Silvia Federici
Non seulement gratuit, ce travail est dévalué car invisible ; il est perçu comme un service naturel et traditionnel des femmes à la collectivité. Dans les années 80 et 90, c’est développé une nouvelle forme d’exploitation des femmes par l’État et la classe capitaliste : pour relancer l’économie mondiale, il fallait qu’elles s’investissement également massivement dans le travail salarié. Un nouveau régime patriarcal qui attend des femmes qu’elles conservent leur rôle dans le travail reproductif tout en s’engageant simultanément dans tous les cycles de production s’est ainsi mis en place. Si la gauche a souvent exclu la lutte féministe (accusée de diviser la classe ouvrière) de son projet politique, le capitalisme, lui, a très vite compris le pouvoir et le potentiel subversif de ce mouvement qui défie et refuse la division sexuelle du travail. Alors qu’il se fonde précisément sur la division des travailleur-se-s, il a tenté d’instrumentaliser le féminisme en faisant de l’exploitation des femmes dans toutes les sphères de la vie, le fer de lance de la mondialisation néolibérale. Dans le processus d’accumulation capitaliste, la dette joue un rôle central. Outil renforçant l’exploitation des femmes, elle a des impacts spécifiques sur leurs conditions de vie et leurs droits. La migration massive des femmes partout dans le monde est l’un d’eux.

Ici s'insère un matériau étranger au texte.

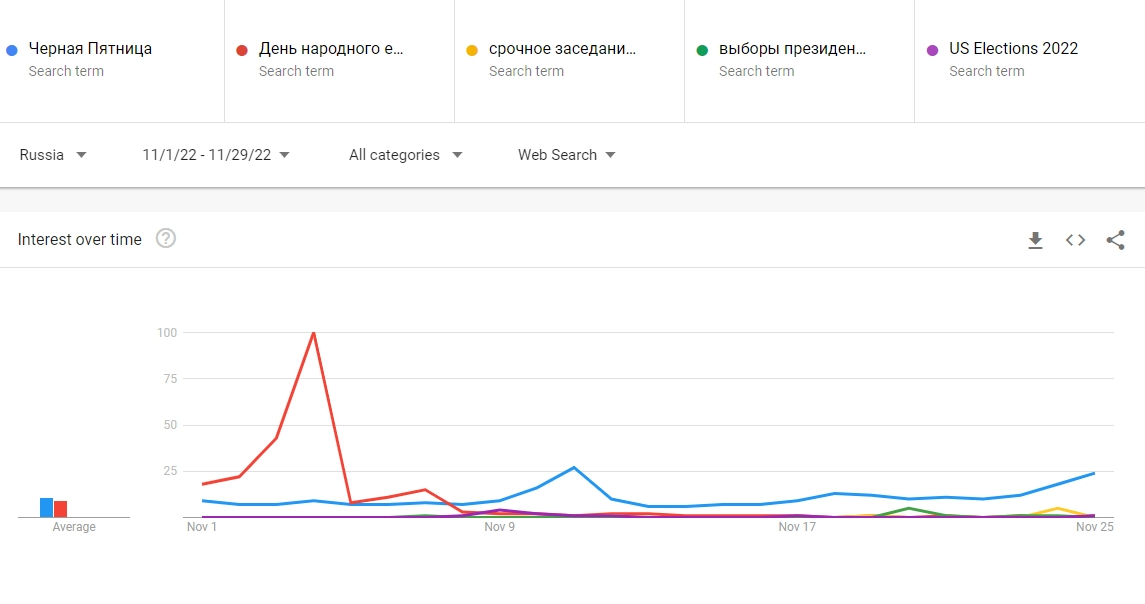This screenshot has width=1145, height=604.
Task: Click the red line peak at 100
Action: [314, 333]
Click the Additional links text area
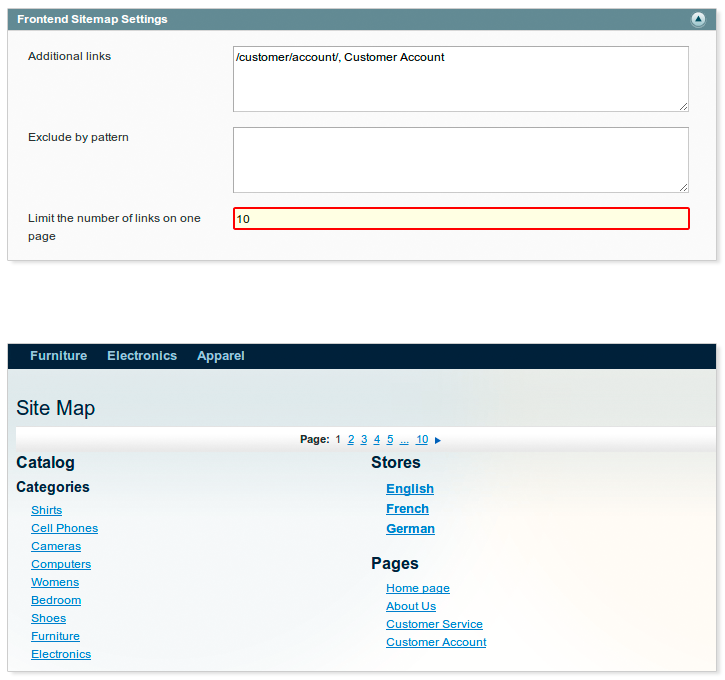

Principalement du monde colonisé vers l’Occident, les femmes migrent pour subvenir aux besoins de leur famille, pour assurer leur survie et emploient à cette fin toutes les stratégies possibles. La marchandisation sans cesse croissante du corps des femmes (travail sexuel, mères porteuses,...) constitue une autre conséquence du système dette.

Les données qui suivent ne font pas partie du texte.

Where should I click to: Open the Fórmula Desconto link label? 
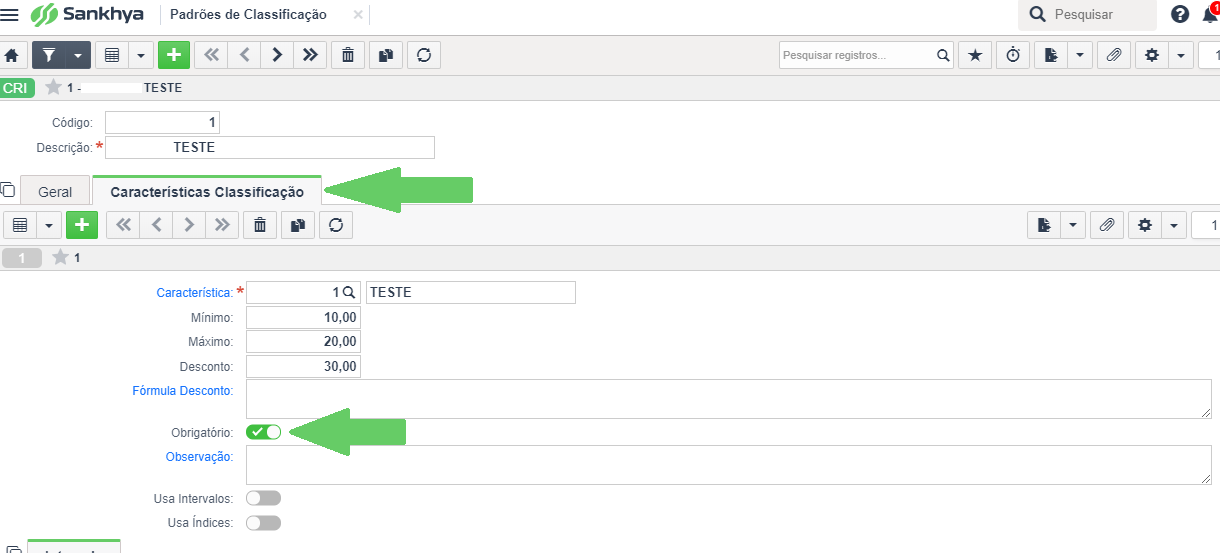coord(183,390)
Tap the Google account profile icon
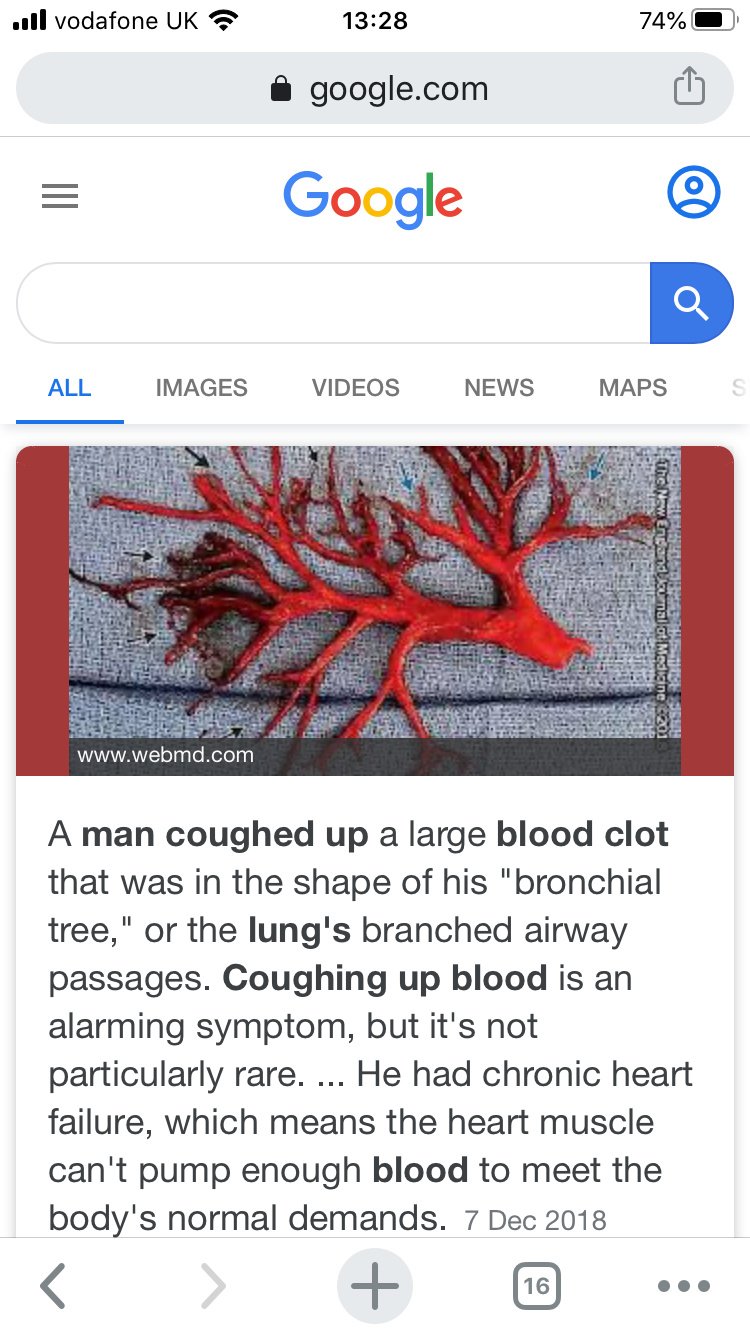750x1334 pixels. [693, 193]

Silvia a ensuite proposé un examen des mécanismes qui propulsent actuellement dans le monde entier une nouvelle chasse aux sorcières aussi forte en intensité qu’en brutalité. En Afrique, en Inde, au Népal, ces trois dernières décennies, plus de 200 000 femmes ont été tuées car suspectées d’être des sorcières : cette forme de violence est liée au processus capitaliste d’accaparement des terres et à l’appauvrissement des populations. Sont le plus souvent ciblées, les vieilles femmes vivant seules et surtout ayant un accès à la terre et à son processus de production. Accusées d’être responsables de tous les malheurs de la société, ces femmes sont chassées de leur terre ainsi libérée pour les nouvelles générations (qui généralement les revendent pour s’acheter par exemple un taxi ou un autre moyen de subsistance), pour les grandes entreprises extractivistes ou encore pour le commerce de drogues comme en Amérique latine.

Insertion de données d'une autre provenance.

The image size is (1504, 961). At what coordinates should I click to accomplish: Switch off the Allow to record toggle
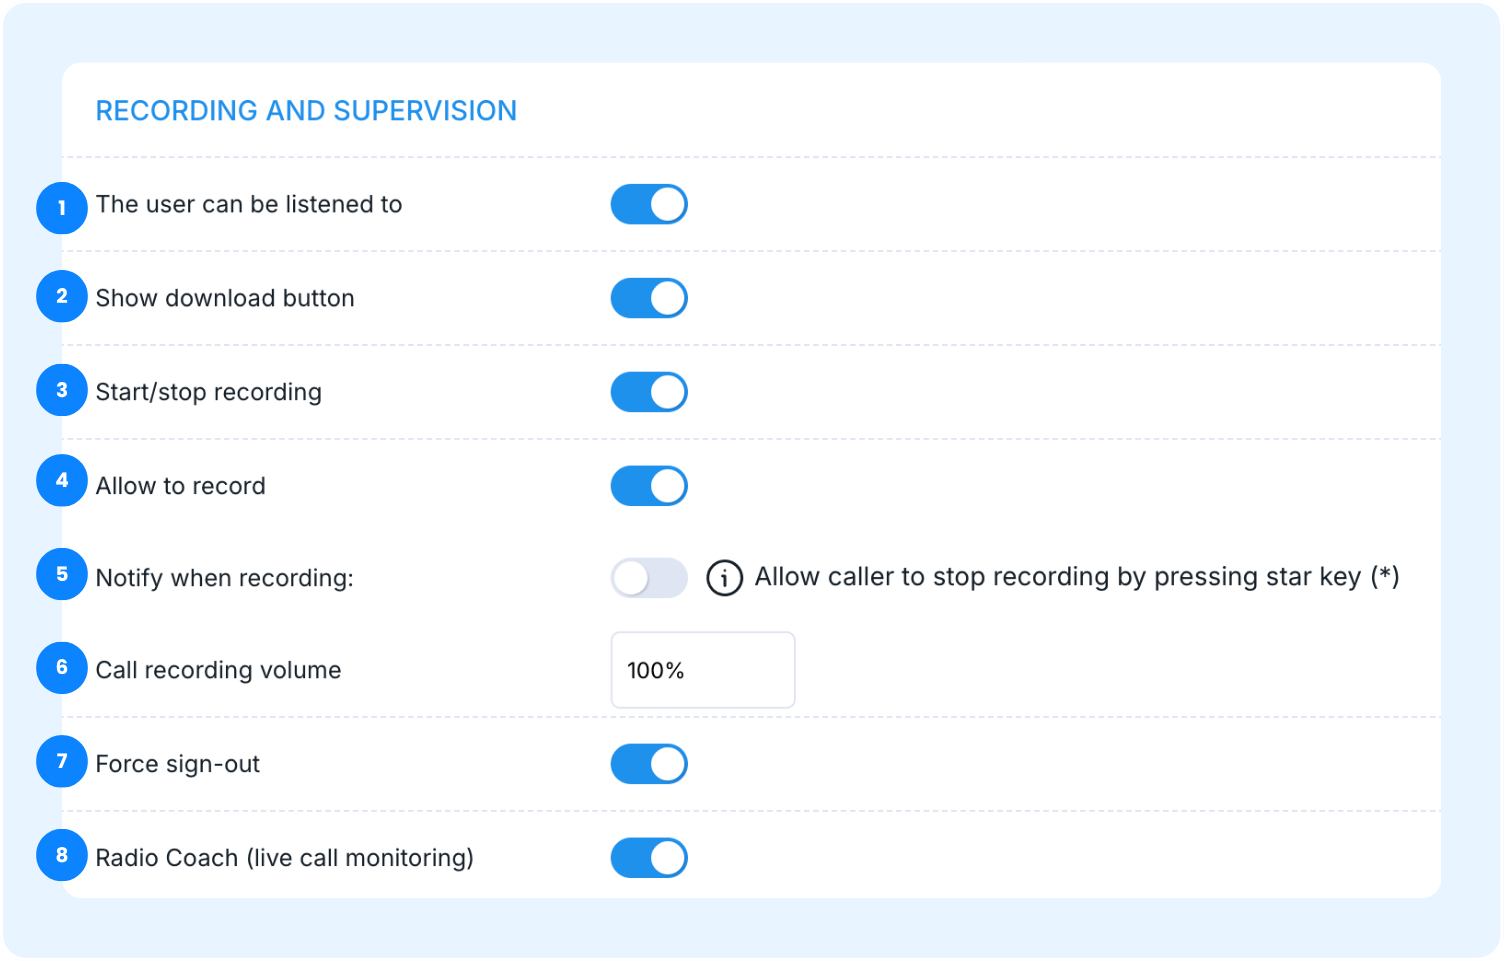tap(649, 486)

Pour répondre à la crise économique, à la violence contre les femmes et impulser un changement radical de société, il faut selon Silvia une nouvelle politique : cet enjeu est fondamental pour tous les types de mouvements sociaux. Il s’agit d’abattre le capitalisme et de transformer les formes de production. Il faut appliquer un réel changement qui mette nos vies en commun. Nous devons construire de nouvelles formes de vie autogérées et de nouvelles formes de solidarité. C’est primordial. Face à la pénurie, les femmes ont toujours été de l’avant, elles ont toujours été actives pour trouver des alternatives, en refusant l’isolement. Elles ont par exemple créé des cantines populaires, des jardins et des parcs communautaires... Ces initiatives ont un rôle très important : les femmes prennent une nouvelle place au sein des communautés et inventent des nouveaux modes de production collectifs.